Discussion in 'Railwayana' started by morko, Nov 14, 2016.
Weren't they standard Crosby 3 note chimes?
The A4 whistles were a complex tale however as the following states the USA built ones were replaced after WW2. If we had been building chime whistles in the UK since the late 1940s do we know if the whistles on BR standards are of American origin anyone know?
According to RCTS 2A the original whistles were imported from the USA but during the war most A4s lost their chime whistles which it was thought could have been confused with air raid sirens. There were a few exceptions and the removed chime whistles were not saved. After the war due to import restrictions new replacement whistles had to be made under licence in the UK and these were slightly different in tone. Whereas the original USA ones blew the chord C,F and A flat (2nd inversion of F minor) the British ones were half a tone higher (2nd inversion of Fsharp minor).
From this page
I believe this to be correct-probably!
As @michealh says, the original A4 whistles were supposed to have been supplied by the Crosby company, however I've inspected a few of the whistles currently fitted to the surviving locos, including that from "Dominion of Canada" which was auctioned following it's most recent cosmetic restoration, which do not carry any manufacturer's name. I have one with a supposedly good provenance, which is very clearly (cast into the top) marked as manufactured by the Star Brass Manufacturing Co. of Boston, Mass. and I have another identical example, by a maker in Dayton, Ohio- the latter which I purchased from an antique dealer in Winnipeg and which, of course, never went anywhere near any British loco. Until recently, that is, as it's now fitted to our Barclay 0-4-0ST. The point is that it is only very faintly stamped with the manufacturer's name around the top rim and the seller had three more that were completely unmarked- just like the later A4 examples.

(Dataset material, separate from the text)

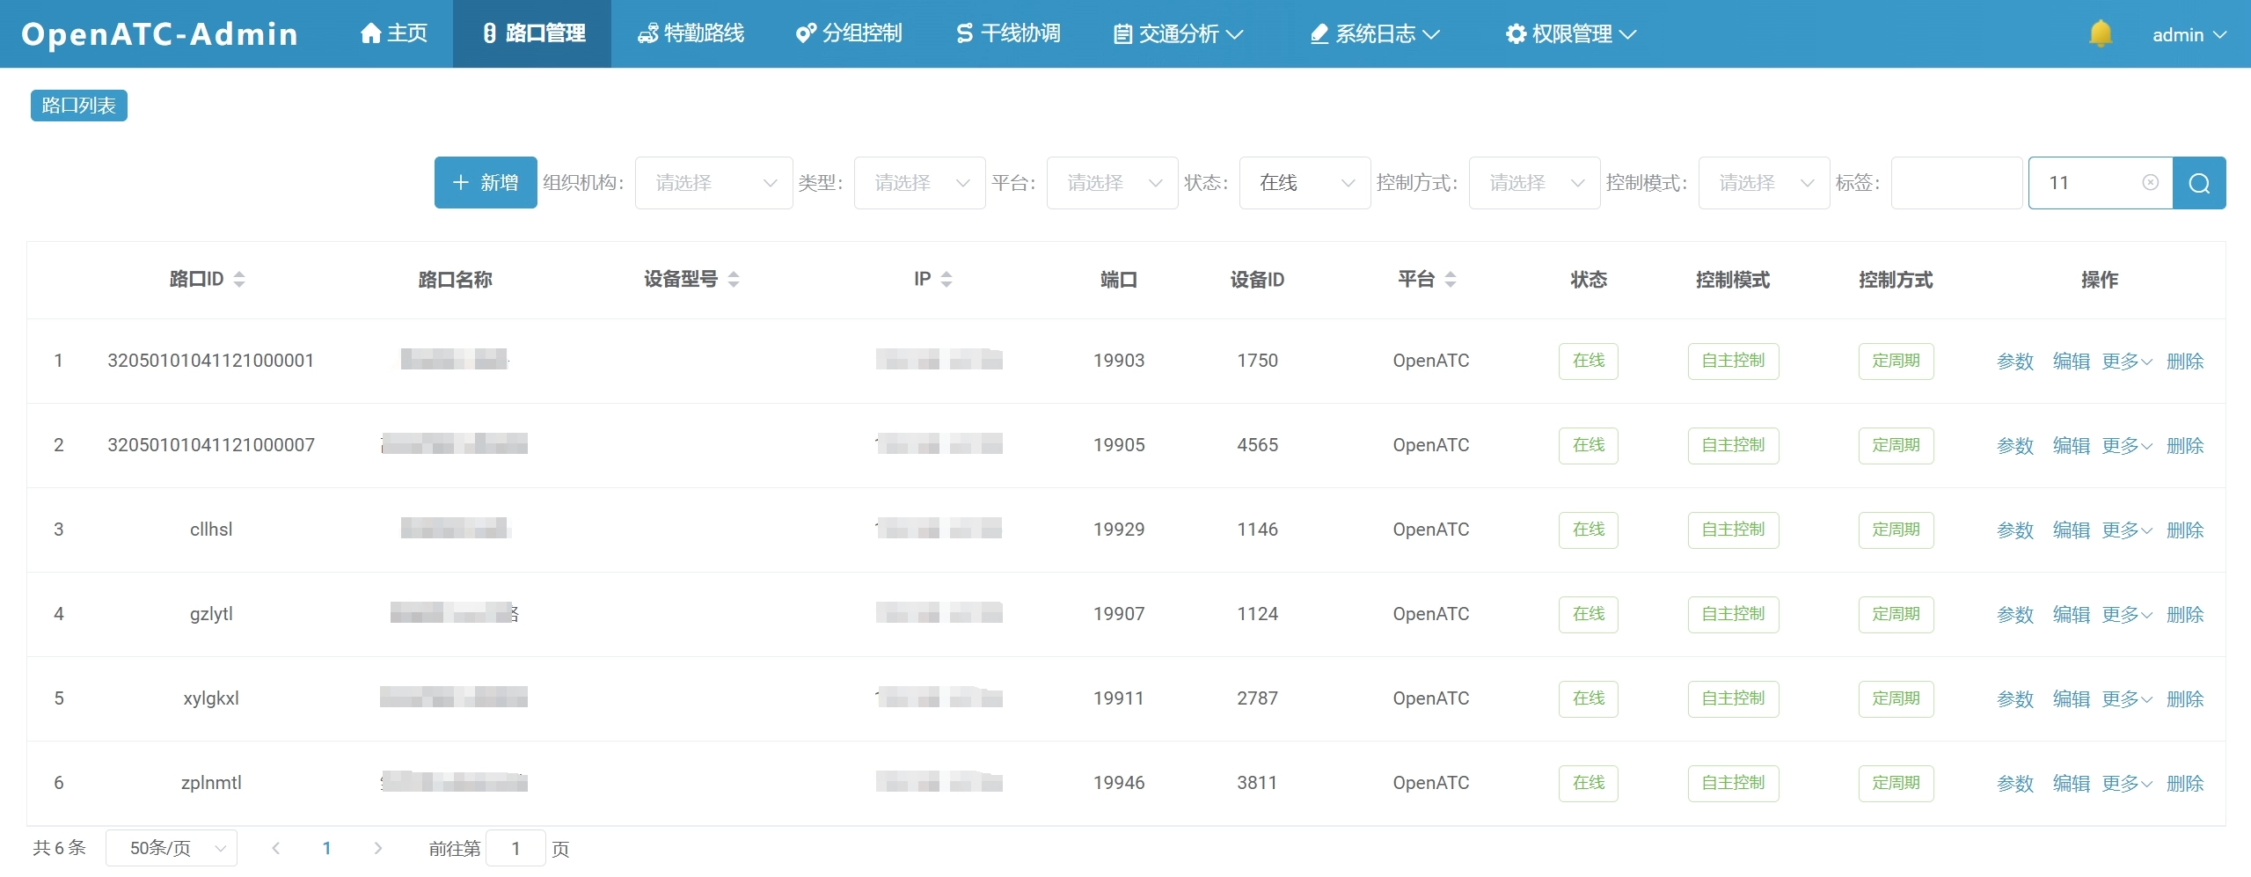Open the 状态 dropdown showing 在线

pyautogui.click(x=1304, y=183)
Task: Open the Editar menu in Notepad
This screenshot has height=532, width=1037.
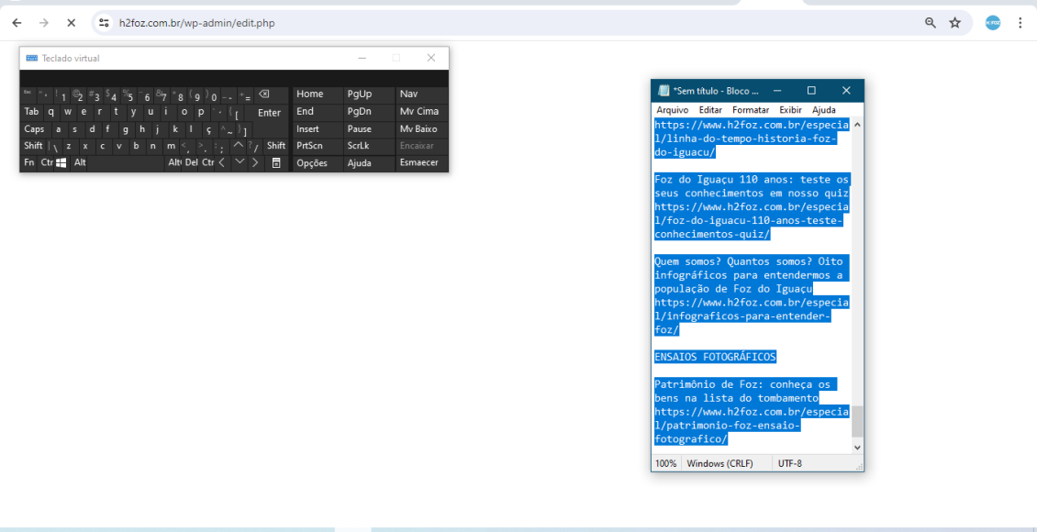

Initially, the lower portion of the chime whistles fitted to the Standards were made to the LNER Doncaster drawing W-587. In 1953 this drawing was superseded by B.R. drawing SL/DN/W-818. This drawing was also applicable to any replacement whistles for the A4s. The upper part of the whistle on SL/DN/W-818 is simply described as a Crosby Chime Whistle with no dimensions, except for 4" diameter.
Which explains the "YM3" casting mark on the bracket, which also appears on the (entirely different) valve casting on LNER standard whistles, as fitted to B1s etc.

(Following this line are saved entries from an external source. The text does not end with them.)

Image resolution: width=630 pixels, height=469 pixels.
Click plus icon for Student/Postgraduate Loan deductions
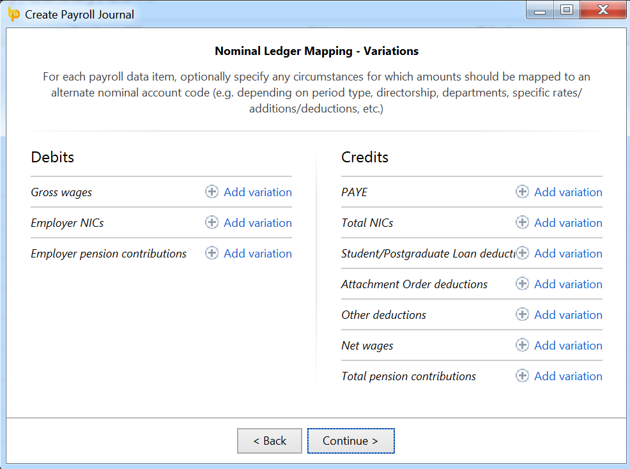point(522,254)
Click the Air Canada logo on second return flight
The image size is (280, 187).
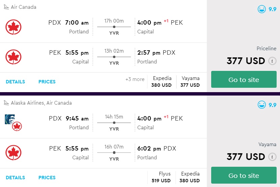coord(13,153)
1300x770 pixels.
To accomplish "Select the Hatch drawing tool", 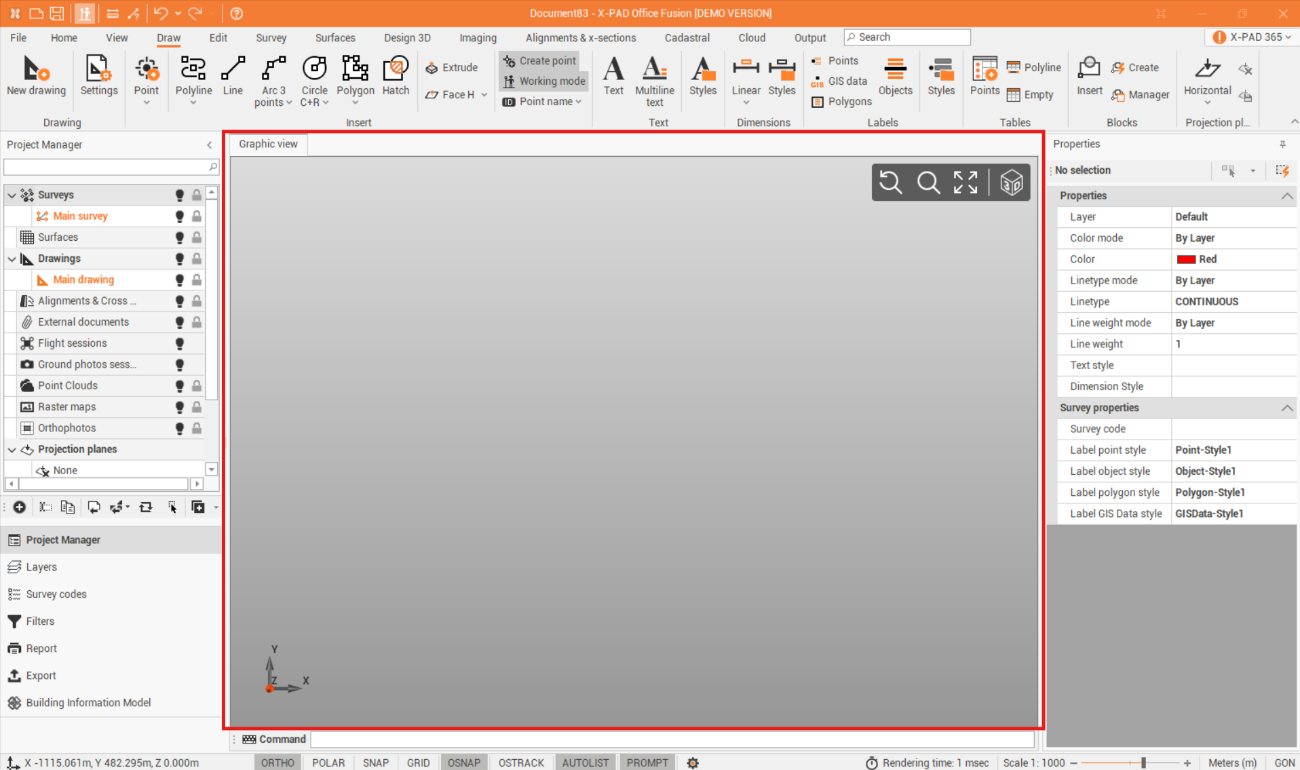I will (x=396, y=76).
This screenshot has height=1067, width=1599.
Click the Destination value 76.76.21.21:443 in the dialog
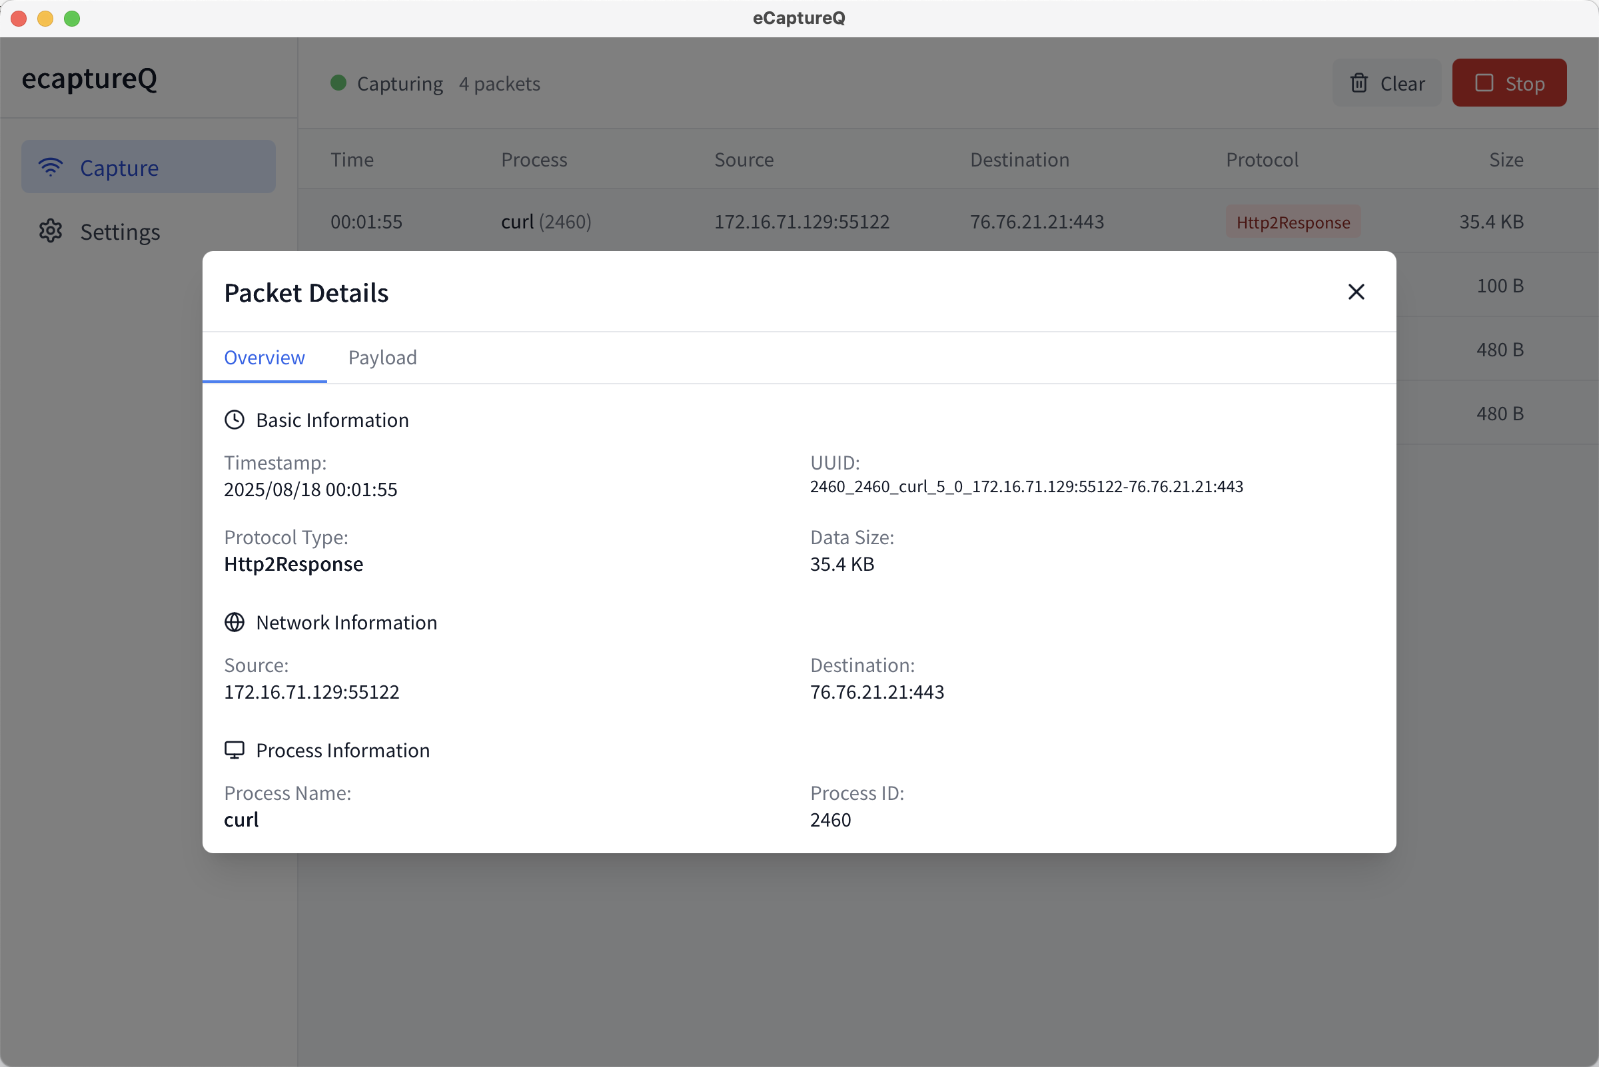877,692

I think I may of confused you. I was referring to the curved lower part of the actual whistle, with the hexagon on it.
YM3 is Yellow Metal 3, one of a range of BR standard specifications which, I think, originated with the LMS. You will find YM3 cast into many railway castings. It is the equivalent of BS 1400 LG4, a leaded gunmetal.

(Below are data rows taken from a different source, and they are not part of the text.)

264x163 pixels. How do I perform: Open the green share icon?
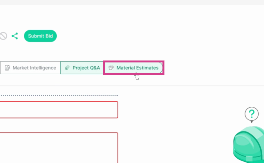pyautogui.click(x=15, y=36)
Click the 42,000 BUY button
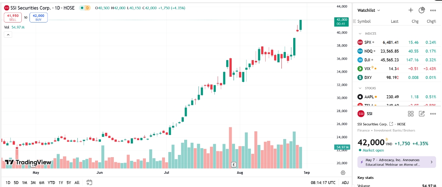 point(38,17)
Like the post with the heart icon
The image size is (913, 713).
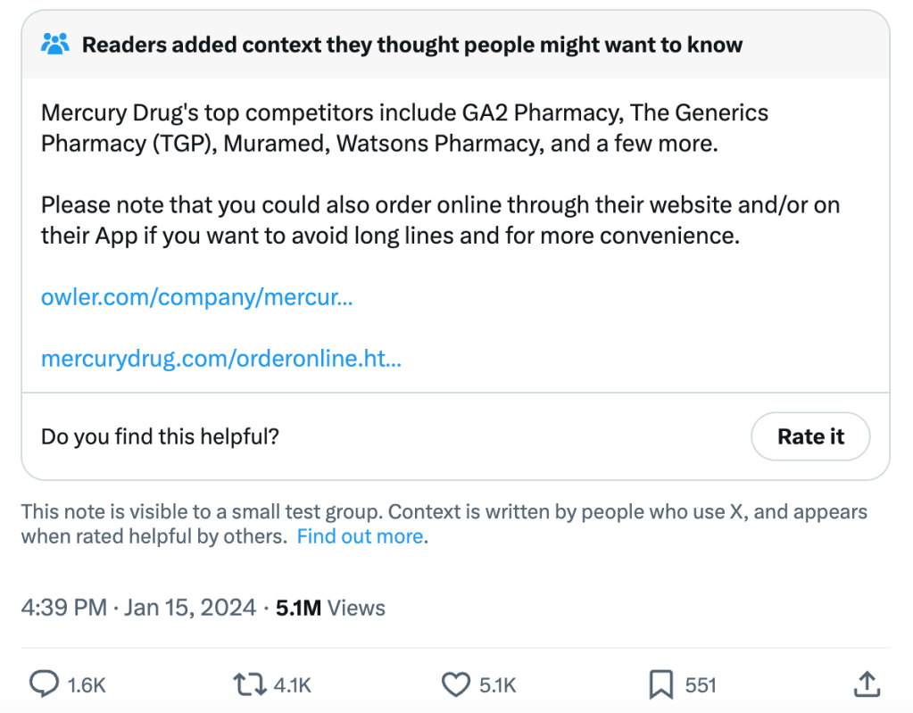tap(455, 684)
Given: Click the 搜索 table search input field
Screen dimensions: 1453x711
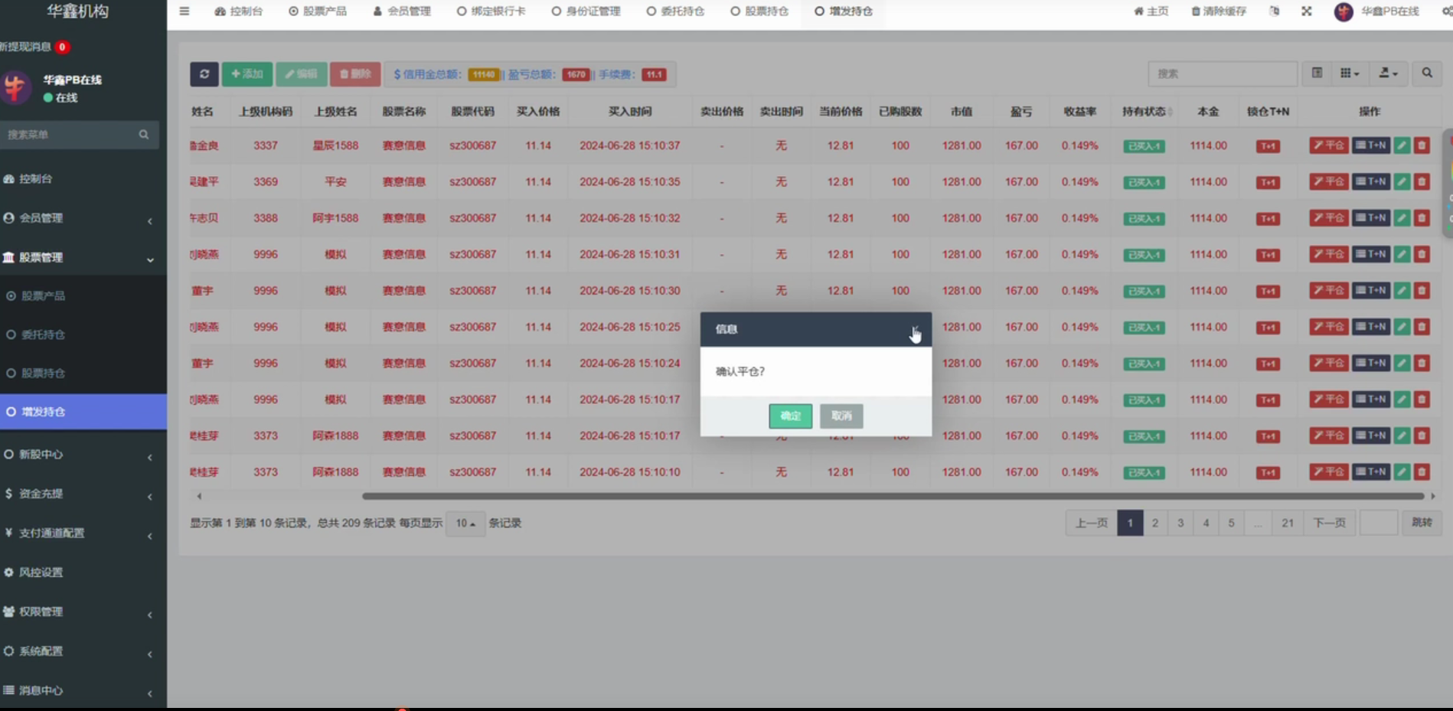Looking at the screenshot, I should click(1222, 73).
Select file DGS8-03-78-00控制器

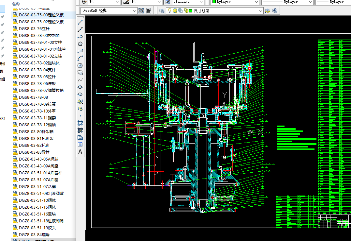(x=39, y=35)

No, you havn't confused me! I was talking about the bit that the hexagon screws on to. The fact that this is marked YM3, as is the equivalent part of an LNER standard whistle, indicates that the BR standard chime whistles were also produced at Doncaster. It might be a pointer to the identity and origin of both A4 and BR Std. chime whistles, something which has caused confusion and controversy among collectors for years.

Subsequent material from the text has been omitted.